[GIVEN PROBLEM]
Convert the entries from the line containing "The height and" through the end of the entries into a Markdown table with the columns Row and Text, giving each line a row number and skipping blank lines. Leave the pictures out.

Rows from a dataset:
== == ==

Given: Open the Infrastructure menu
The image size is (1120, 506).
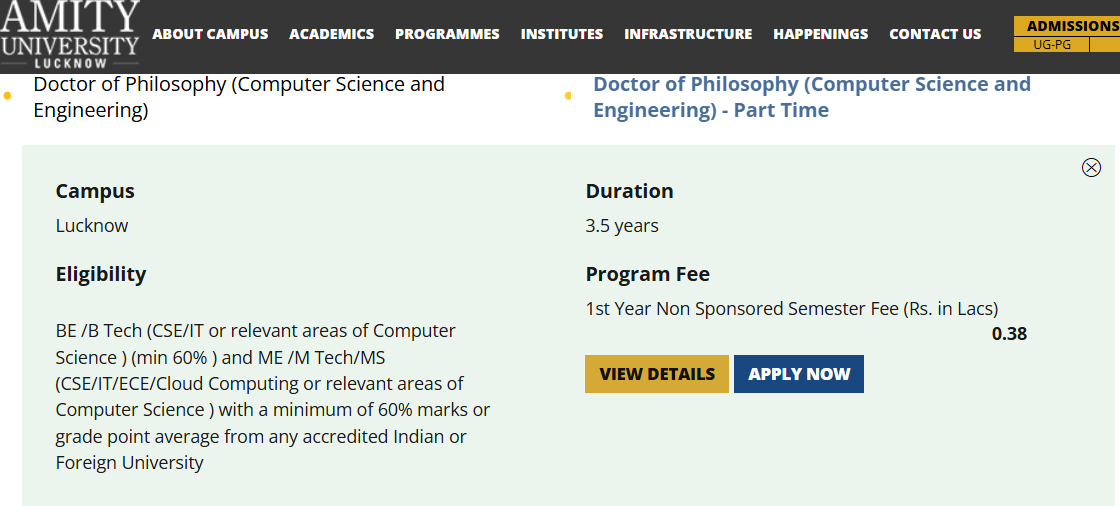Looking at the screenshot, I should (688, 34).
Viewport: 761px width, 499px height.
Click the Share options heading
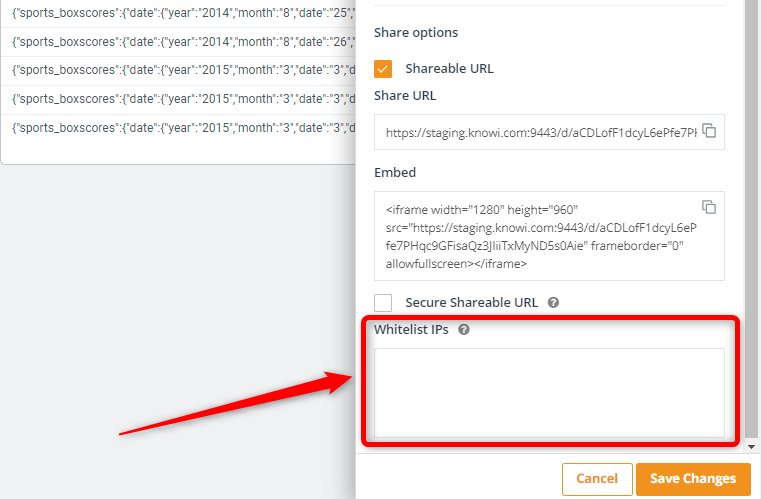coord(416,32)
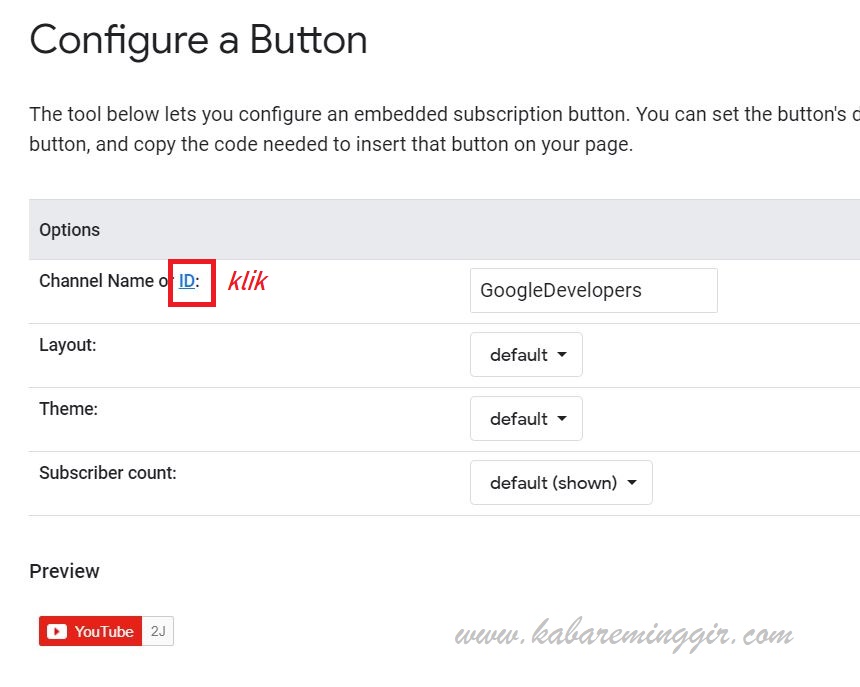Screen dimensions: 860x687
Task: Click the caret arrow on the Theme dropdown
Action: click(x=562, y=419)
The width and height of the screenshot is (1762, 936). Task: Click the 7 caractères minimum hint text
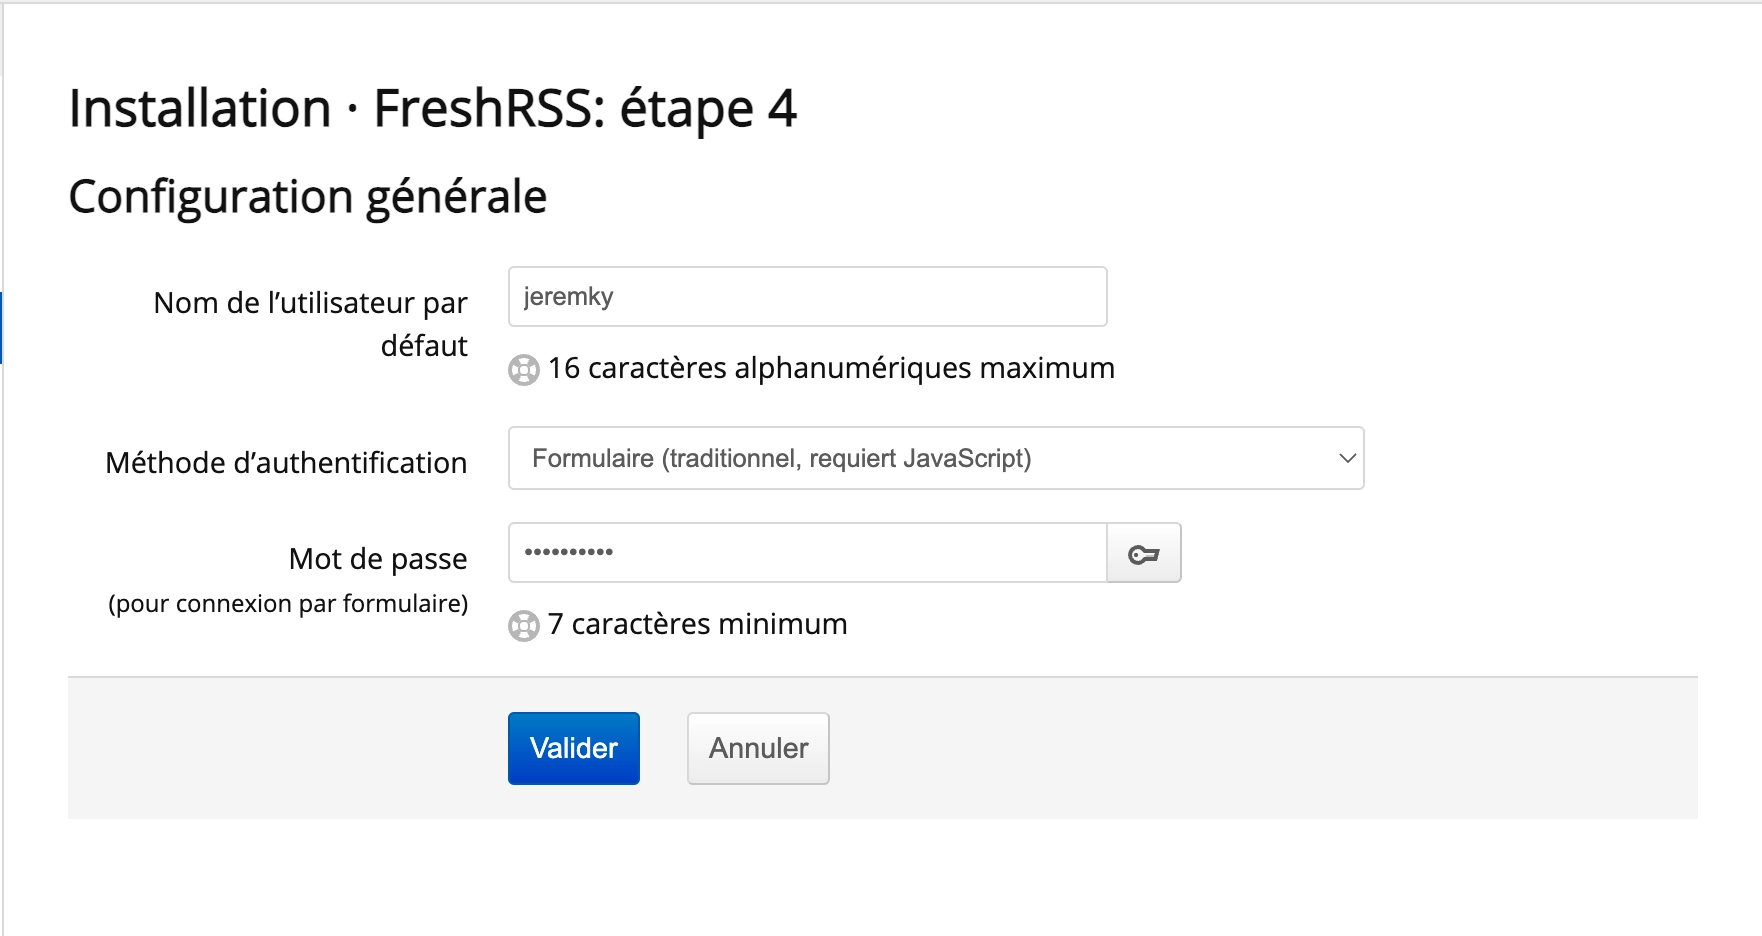click(x=698, y=624)
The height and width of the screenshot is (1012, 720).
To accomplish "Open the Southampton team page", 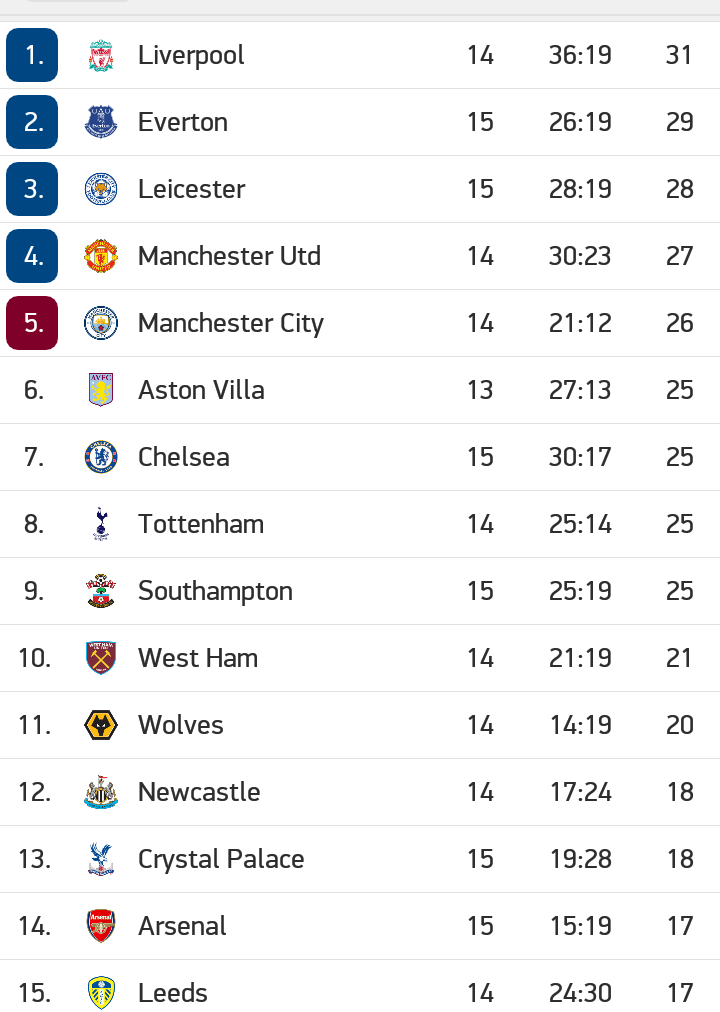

== == ==

[SOLUTION FOR THIS TASK]
| Row | Text |
|---|---|
| 1 | The height and width of the screenshot is (1012, 720). |
| 2 | To accomplish "Open the Southampton team page",  |